Maura’s performance, without ever losing its comic delicacy, steers the film into its deepest moments. She makes this a fearful moral conundrum for a character entirely unused to such complexities and turns Carmela’s passionate solution into the film’s high point.

If it’s Maura’s film, it’s so from the writer’s skimping on the other characters, not any overt scenery munching of hers.

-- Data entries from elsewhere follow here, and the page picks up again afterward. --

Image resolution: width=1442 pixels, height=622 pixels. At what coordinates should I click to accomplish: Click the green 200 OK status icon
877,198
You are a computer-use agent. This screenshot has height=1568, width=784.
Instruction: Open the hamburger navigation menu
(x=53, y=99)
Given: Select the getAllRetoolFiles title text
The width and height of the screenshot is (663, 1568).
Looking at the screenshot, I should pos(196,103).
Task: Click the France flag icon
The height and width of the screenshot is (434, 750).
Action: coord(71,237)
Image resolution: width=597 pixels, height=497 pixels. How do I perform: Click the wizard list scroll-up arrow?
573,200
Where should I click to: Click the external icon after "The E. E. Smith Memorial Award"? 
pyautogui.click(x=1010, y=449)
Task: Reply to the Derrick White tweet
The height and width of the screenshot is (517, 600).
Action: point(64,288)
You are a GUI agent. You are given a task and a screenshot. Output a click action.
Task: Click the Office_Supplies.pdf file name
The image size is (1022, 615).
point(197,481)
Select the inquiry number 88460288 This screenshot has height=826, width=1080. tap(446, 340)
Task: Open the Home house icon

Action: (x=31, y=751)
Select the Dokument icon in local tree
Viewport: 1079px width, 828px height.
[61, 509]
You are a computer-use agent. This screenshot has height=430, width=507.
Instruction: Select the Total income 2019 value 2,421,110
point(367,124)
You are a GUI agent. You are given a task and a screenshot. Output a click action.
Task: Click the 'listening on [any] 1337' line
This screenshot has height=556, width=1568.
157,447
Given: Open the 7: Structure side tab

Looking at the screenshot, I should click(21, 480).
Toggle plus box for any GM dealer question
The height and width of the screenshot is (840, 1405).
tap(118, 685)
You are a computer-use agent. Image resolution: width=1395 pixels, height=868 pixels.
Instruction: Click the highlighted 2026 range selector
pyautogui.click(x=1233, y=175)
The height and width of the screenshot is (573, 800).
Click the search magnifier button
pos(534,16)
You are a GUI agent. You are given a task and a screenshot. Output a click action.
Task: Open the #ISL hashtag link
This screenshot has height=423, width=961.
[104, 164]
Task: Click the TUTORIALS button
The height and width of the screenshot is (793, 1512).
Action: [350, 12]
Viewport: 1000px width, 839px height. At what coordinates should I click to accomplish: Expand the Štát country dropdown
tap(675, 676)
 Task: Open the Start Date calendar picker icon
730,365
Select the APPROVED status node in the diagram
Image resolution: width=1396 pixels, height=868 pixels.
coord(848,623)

Gabino Diego as the mute Gustavete, however, gives particularly sturdy support. Terrified at where Carmela’s talent for improvisation will land them next, he is diabolically funny, particularly in the scene in which he, alone, has a clue as to the origin of the meat Paulino is wolfing down. Who could imagine that two little words, scribbled on a tiny blackboard, could bring down the house?

‘Ay, Carmela!”

Carmen Maura: Carmela

Andres Pajares: Paulino

Gabino Diego: Gustavete

Maurizio de Razza: Lt. Ripamonte

A Prestige release, a division of Miramax Films. Producer Andres Vicente Gomes. Director Carlos Saura. Screenwriter Carlos Saura, from the play “Carmela” by Jose Sanchis Sinisterra. Camera Jose Luis Alcaine. Editor Pablo G. Delamo. Sound Antonio Rodriguez. Art director Rafael Palmero.

Running time: 1 hour, 42 minutes.

Times-rated Mature for the briefest semi-nudity and one character’s rude noises, which may offend the hyper-delicate.